WHAT IS REQUIRED: From the data that follows, copy every line with the string "icon".

(Stored items)
☆ ☆ ☆ ☆ ☆ ☆ ☆

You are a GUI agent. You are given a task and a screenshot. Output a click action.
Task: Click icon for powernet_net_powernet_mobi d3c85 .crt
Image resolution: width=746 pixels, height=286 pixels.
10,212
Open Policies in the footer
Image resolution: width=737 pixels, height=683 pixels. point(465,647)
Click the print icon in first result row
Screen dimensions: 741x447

☆ ☆ ☆ ☆ ☆ ☆ ☆

FINAL ANSWER:
Task: Click icon for powernet_net_powernet_mobi d3c85 .crt
Click the print icon in first result row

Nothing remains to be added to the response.